Fuerza natural (Spanish for Force of Nature, or more literally, Natural Force) is the fifth and final album by Gustavo Cerati, released on 1 September 2009. The album features a folk sound with acoustic guitars and presence of mandolins. The first cut of the album was "Déjà vu". This album was certificated gold in Argentina for 40,000 copies sold on its first week of release and 500.000 worldwide. The album won a Latin Grammy in 2010 for Best Rock Album.

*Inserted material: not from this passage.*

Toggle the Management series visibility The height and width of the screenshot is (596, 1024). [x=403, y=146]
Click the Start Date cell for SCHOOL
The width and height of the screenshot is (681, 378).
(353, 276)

In 2010, a year following the release of the album, Cerati suffered a stroke post-concert in Caracas, Venezuela and went into a coma; his death on 4 September 2014 leaves Fuerza natural as his last release.

Professional ratings
Review scores
| Source | Rating |
| Allmusic | Star Half star |

==Track listing==

| No. | Title | Writer(s) | Note(s) | Length |
|---|---|---|---|---|
| 1. | "Fuerza natural" (Natural Force) | Gustavo Cerati - Benito Cerati |  | 4:49 |
| 2. | "Déjà vu" | Cerati |  | 3:24 |
| 3. | "Magia" (Magic) | Cerati - Adrián Paoletti |  | 4:28 |
| 4. | "Amor sin rodeos" (Love Without Detours) | Cerati - Paoletti |  | 3:53 |
| 5. | "Tracción a sangre" (Blood Traction) | Cerati |  | 4:16 |
| 6. | "Desastre" (Disaster) | Cerati - B. Cerati |  | 3:36 |
| 7. | "Rapto" (Abduction) | Cerati - B. Cerati |  | 3:56 |
| 8. | "Cactus" | Cerati |  | 3:54 |
| 9. | "Naturaleza muerta" (Dead Nature) | Cerati - Richard Coleman |  | 3:53 |
| 10. | "Dominó" (Domino) | Cerati - Coleman |  | 3:18 |
| 11. | "Sal" (Salt) | Cerati - Paoletti - B. Cerati |  | 4:17 |
| 12. | "Convoy" | Cerati |  | 3:16 |
| 13. | "He visto a Lucy" (I Have Seen Lucy) | Cerati |  | 5:31 |
| 14. | "# (Numeral)" | Cerati | Hidden track. | 3:49 |
| Total length: |  |  |  | 56:11 |

==Performing==

- Gustavo Cerati: lead vocals except on "Convoy", backing vocals, lead guitar, bass, synthesizer, Moog synthesizer, programming, audio filtering
- Gonzalo Córdoba: second guitar
- Leandro Fresco: piano
- Fernando Nalé: bass
- Fernando Samalea: drums
- Anita Álvarez de Toledo: backing vocals, lead vocals on "Convoy", featured vocals on "He Visto a Lucy"

==Guest musicians==
- Richard Coleman: guitar

==Charts==

| Chart (2009) | Peak position |
|---|---|
| US Top Latin Albums (Billboard) | 53 |
| US Latin Pop Albums (Billboard) | 10 |

==Certifications and sales==

| Region | Certification | Certified units/sales |
| Argentina (CAPIF) | Platinum | 40,000^{^} |
| Mexico (AMPROFON) | Platinum | 60,000^{‡} |
^{^} Shipments figures based on certification alone. ^{‡} Sales+streaming figures based on certification alone.